I was something of a Big Finish junkie until around 2005, bagging more or less everything up until LIVE 34 which featured Andrew Collins whom I've long regarded as Philip Schofield with a Ned's Atomic Dustbin album, and whose turning up on one of their Doctor Who audio plays significantly contributed to my general impression of the company as having somewhat lost it. The main CD range hadn't really yielded anything I'd regarded as exceptional since possibly The Natural History of Fear, and all these new subsidiary series - Dalek Empire, Gallifrey, The Further Adventures of Man Sweeping Floor from Episode Two of Claws of Axos - all felt somehow akin to a cynical exercise in squeezing all of the milk from the cow before Russell T. McDavies turned her into cheeseburgers. Of course, there was doubtless some good stuff there, but then how much sodding Doctor Who does one person really need? Additionally, I'd begun to associate Big Finish with a certain genus of fan mentality, specifically the type which would slaver over the revival of yet another crap and rightly forgotten 1970s kid's show because there was a fucking space rocket in it, and yet would not be induced to read a book that wasn't a tie-in to something or other. Who is this Michael Moorcock? they whined and bleated upon hearing of The Coming of the Terraphiles, for one example. Is he good enough to write an eleventh Doctor novel?

None of which necessarily reflects on Big Finish itself, or on their audio plays, or has much bearing on anything beyond my ability to overcome certain prejudices regarding the culturally impoverished.

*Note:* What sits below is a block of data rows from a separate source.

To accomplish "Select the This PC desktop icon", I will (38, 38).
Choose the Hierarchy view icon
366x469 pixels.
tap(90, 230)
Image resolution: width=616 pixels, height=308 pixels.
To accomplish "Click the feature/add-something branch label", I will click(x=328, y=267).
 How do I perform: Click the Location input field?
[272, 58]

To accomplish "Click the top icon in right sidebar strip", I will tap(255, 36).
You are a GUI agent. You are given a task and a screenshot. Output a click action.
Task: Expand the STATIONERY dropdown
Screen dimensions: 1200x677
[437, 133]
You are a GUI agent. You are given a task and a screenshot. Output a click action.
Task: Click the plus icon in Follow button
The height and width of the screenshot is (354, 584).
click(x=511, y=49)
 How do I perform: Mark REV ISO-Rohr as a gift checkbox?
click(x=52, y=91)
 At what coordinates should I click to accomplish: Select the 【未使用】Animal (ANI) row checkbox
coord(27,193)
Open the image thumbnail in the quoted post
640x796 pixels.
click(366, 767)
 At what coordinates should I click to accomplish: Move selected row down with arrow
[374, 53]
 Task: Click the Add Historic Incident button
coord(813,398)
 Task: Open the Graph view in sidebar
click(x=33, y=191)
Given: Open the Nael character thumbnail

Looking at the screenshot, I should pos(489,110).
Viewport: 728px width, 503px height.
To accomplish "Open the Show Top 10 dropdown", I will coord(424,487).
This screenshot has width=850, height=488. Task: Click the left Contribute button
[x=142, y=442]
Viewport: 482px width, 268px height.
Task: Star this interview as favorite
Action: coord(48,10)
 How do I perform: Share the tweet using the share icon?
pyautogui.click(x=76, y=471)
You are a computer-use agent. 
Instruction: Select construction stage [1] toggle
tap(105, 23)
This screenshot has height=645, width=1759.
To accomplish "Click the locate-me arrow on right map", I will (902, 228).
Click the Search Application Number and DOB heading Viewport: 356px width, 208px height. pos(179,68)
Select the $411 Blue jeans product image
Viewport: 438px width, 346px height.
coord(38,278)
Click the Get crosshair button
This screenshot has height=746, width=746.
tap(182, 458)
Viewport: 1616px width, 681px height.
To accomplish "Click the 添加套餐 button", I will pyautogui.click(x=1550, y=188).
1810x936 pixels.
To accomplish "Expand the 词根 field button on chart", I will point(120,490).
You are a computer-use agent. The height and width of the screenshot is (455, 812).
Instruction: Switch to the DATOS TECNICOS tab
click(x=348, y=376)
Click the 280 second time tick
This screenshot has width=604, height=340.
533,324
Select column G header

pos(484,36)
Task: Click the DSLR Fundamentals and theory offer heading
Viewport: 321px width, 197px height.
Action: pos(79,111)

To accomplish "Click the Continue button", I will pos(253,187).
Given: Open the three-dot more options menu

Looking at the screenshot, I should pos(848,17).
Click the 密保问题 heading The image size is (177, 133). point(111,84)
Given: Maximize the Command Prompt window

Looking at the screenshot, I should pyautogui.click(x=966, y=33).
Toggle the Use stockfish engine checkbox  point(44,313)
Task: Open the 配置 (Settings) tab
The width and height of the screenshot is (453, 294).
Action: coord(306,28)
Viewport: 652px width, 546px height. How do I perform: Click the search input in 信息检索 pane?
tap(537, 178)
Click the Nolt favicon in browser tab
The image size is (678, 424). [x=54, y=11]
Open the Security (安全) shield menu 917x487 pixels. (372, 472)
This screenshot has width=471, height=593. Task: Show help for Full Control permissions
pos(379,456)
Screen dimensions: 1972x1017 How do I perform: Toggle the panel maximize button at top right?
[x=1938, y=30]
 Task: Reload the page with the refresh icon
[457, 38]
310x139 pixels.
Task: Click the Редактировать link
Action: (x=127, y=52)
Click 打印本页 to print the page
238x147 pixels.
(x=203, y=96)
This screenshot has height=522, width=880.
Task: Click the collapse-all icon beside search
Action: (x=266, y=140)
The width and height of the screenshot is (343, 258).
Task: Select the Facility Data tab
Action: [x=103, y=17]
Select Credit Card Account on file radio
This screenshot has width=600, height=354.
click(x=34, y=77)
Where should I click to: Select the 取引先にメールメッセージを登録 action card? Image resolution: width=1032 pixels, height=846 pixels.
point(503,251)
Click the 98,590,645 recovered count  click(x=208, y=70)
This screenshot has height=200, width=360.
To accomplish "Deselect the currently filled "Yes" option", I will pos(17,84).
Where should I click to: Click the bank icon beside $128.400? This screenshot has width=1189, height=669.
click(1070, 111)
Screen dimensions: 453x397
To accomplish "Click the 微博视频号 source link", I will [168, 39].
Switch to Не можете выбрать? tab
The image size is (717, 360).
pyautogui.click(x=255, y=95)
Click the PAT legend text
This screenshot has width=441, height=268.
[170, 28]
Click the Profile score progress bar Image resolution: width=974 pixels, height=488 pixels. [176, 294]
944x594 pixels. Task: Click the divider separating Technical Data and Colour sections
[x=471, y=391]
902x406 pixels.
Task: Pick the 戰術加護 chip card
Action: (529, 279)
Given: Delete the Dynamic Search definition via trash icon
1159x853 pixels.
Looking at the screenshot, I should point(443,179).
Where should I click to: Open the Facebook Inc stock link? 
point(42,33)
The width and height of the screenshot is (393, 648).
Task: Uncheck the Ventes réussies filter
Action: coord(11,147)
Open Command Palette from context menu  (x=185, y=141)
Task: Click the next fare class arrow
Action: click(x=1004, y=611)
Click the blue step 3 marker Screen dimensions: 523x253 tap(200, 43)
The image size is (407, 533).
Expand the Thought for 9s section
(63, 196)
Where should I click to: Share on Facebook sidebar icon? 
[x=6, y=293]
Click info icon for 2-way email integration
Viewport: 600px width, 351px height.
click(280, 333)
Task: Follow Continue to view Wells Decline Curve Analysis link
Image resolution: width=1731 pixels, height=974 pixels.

I'd not heard of Dark Shadows until roughly two years ago when I moved to Texas and married a woman who had narrowly escaped being named after one of the characters, such had been my new mother-in-law's love of the supernatural television soap of the late sixties and early seventies. I've now seen a few episodes, and although I like it, I'm still not entirely sure why or what to make of it. Nevertheless, here I am listening to a Big Finish audio play continuing the story of some culty old telly show when I could be reading a book...

My Dark Shadows background knowledge doesn't extend much further than vague impressions of a spooky house and a man named Willie Loomis throwing anguished poses; so I have no real idea who the people in this play are supposed to be, but thankfully The Flip Side seems to stand on its own merits. Most of the story occurs in The Blue Whale, the bar from the television series, or at least it occurs within the thoughts of those found drowning sorrows in that bar. The narrative is sometimes disorientating, a parapsychological drama spun on choices made and alternate realities - all deftly employed in moving the story forward rather than as showy continuity points. In places it's confusing, but it works as a sort of darkly psychedelic Harold Pinter, and the listener is absolutely drawn in. Well, I was.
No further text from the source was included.